Navigation:  Using GeNIe > Learning > Structural learning >

Tree Augmented Naive Bayes

The Tree Augmented Naive Bayes (TAN) structure learning algorithm is a semi-naive structure learning method based on the Bayesian Search approach, described and evaluated in (Friedman et al., 1997). The TAN algorithm starts with a Naive Bayes structure (i.e., one in which the class variable is the only parent of all remaining, feature variables) and adds connections between the feature variables to account for possible dependences among them, conditional on the class variable. The algorithm imposes the limit of only one additional parent of every feature variable (additional to the class variable, which is a parent of every feature variable).

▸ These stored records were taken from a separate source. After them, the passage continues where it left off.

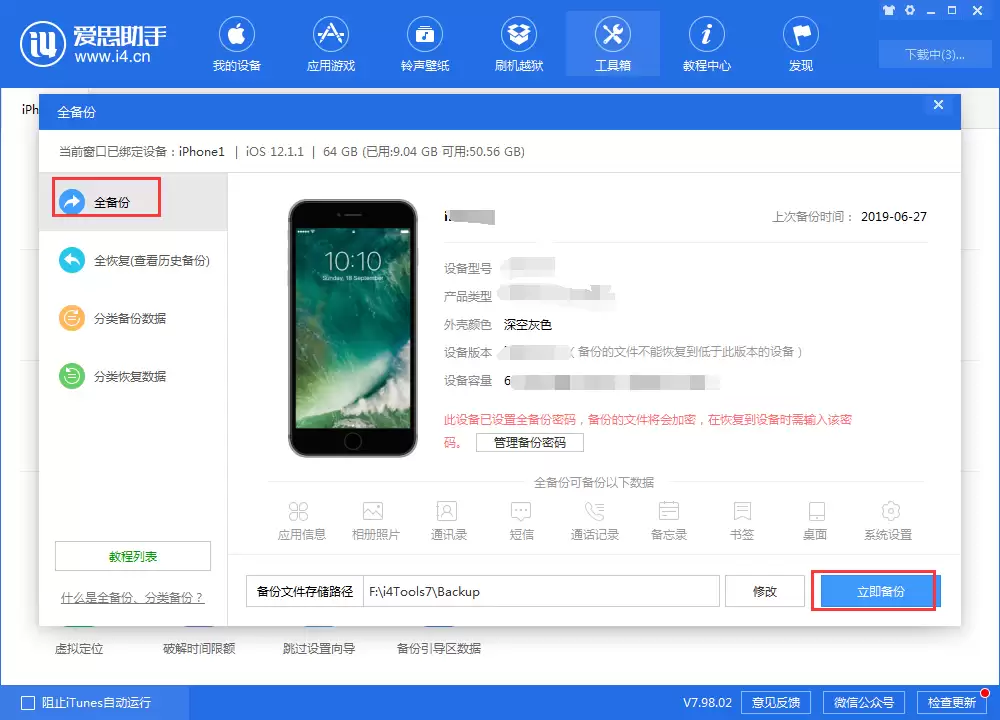Viewport: 1000px width, 720px height.
Task: Select 全备份 in the left sidebar
Action: (x=107, y=202)
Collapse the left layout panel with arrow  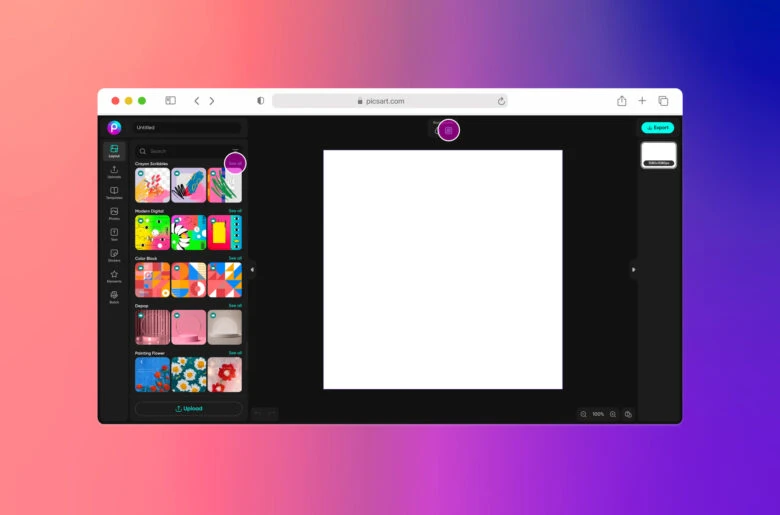tap(252, 269)
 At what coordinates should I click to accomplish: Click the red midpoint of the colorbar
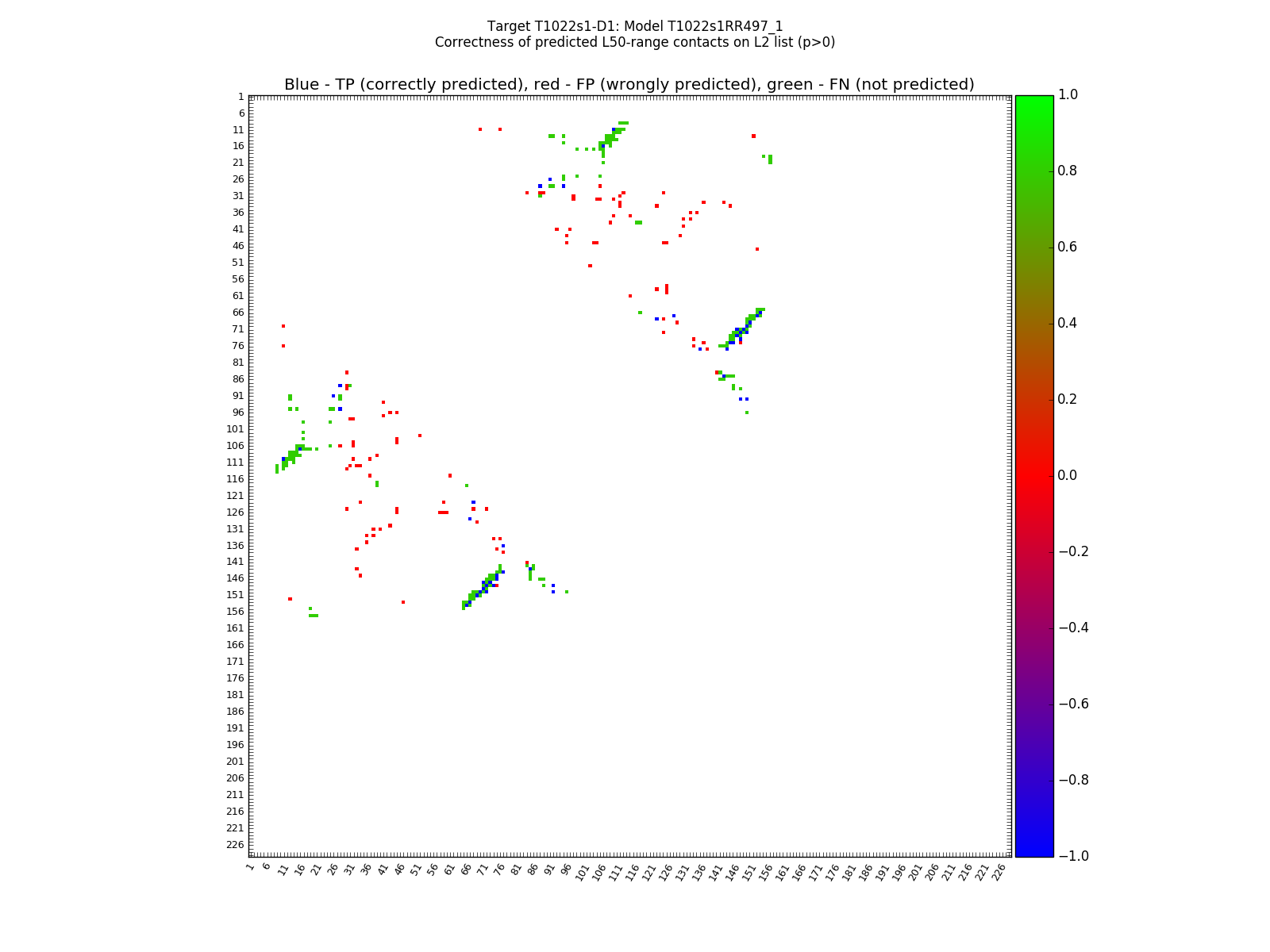(1033, 476)
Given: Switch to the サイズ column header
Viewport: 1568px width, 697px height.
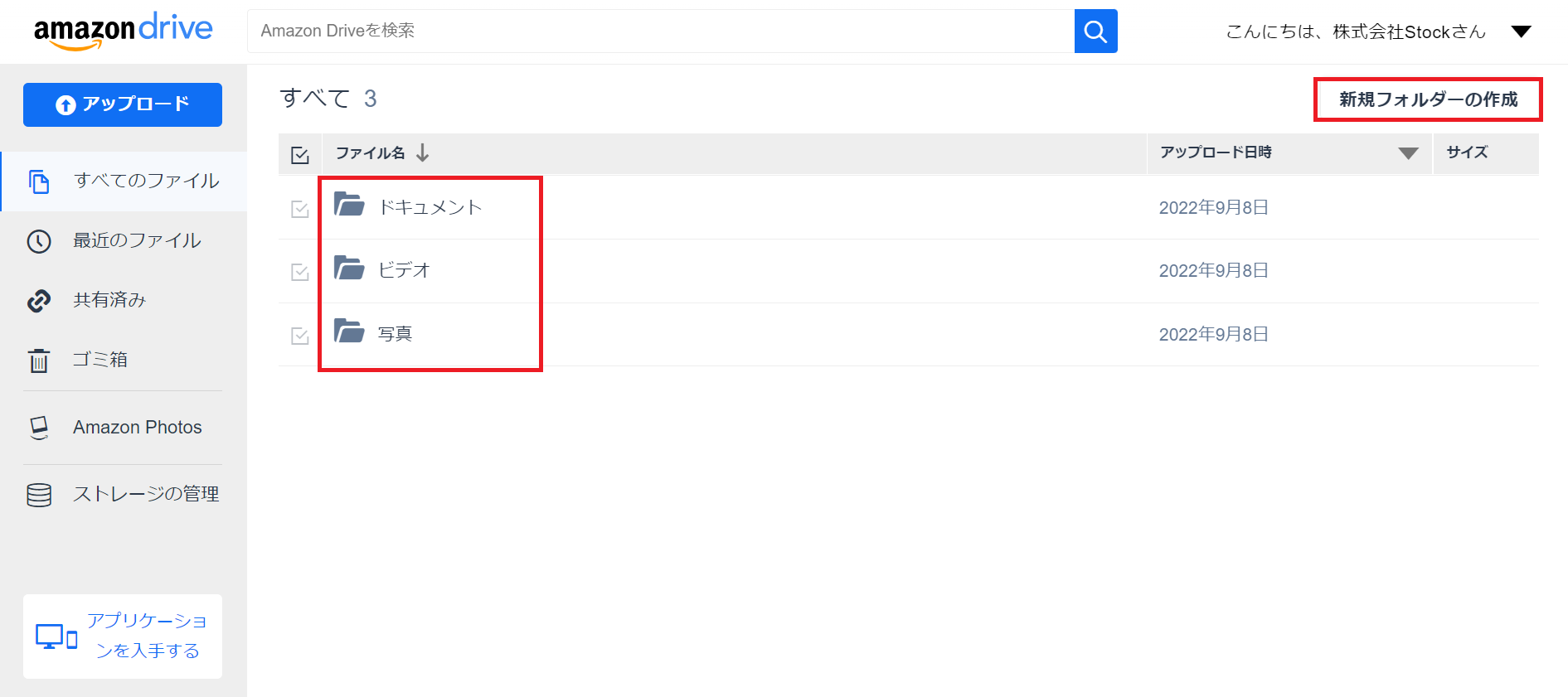Looking at the screenshot, I should click(1464, 152).
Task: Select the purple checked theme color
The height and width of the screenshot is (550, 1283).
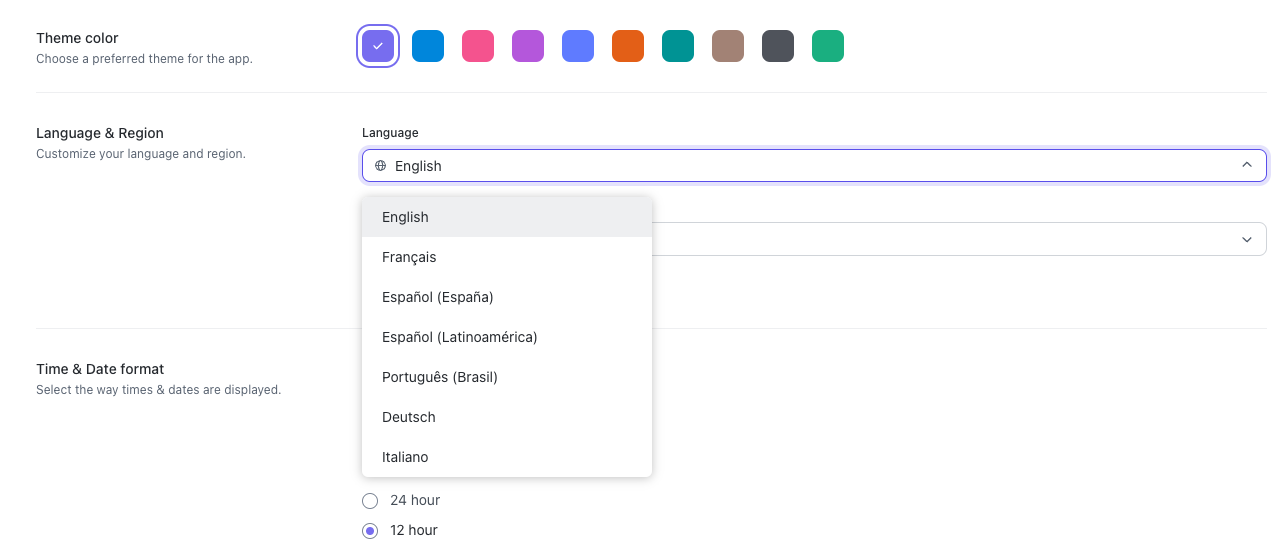Action: (378, 46)
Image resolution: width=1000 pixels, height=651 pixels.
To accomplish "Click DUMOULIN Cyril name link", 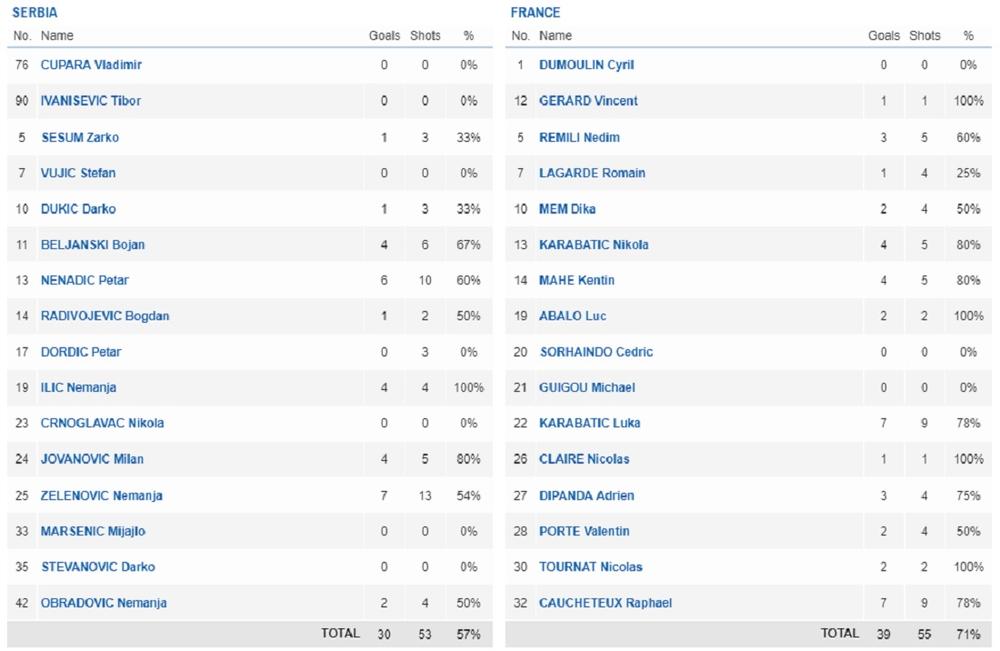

Please note that the Naive Bayes structure assumes that the features are independent conditional on the class variable, which may lead to inaccuracies when this assumption is violated. The TAN algorithm is simple and has been found to perform reliably better than Naive Bayes. Here is the Learn New Network dialog for the TAN algorithm:

learn_new_network_dialog_tan

The TAN algorithm has the following parameters:

Class Variable, which is a pop-up menu forcing the user to select one of the variables as the class variable. This is a crucial choice, as it determines the structure of the graph. Only those variables that are selected in the Columns list appear on the Class Variable pop-up menu.

Seed (default 0), which is the initial random number seed used in the random number generator. If you want the learning to be reproducible (i.e., you want to obtain the same result every time you run the algorithm), use the same Seed. Seed equal to zero (the default) makes the random number generator really random by starting it with the current value of the processor clock.

Max Time (seconds) (default 0, which means no time limit) sets a limit on the run time of the search phase of the algorithm. It is a good idea to set a limit for any sizable data set so as to have the algorithm terminates within a reasonable amount of time, although it has to be said that the TAN algorithm is very simple and it is rather unheard of that it does not terminate within a reasonable amount of time.

The algorithm produces an acyclic directed graph with the class variable being the parent of all the other (feature) variables and additional connections between the feature variables. The structure learned is one with the maximum score, similarly to other algorithms based on Bayesian Search. The score is proportional to the probability of the data given the structure, which, assuming that we assign the same prior probability to any structure, is proportional to the probability of the structure given the data.

result_tan_algorithm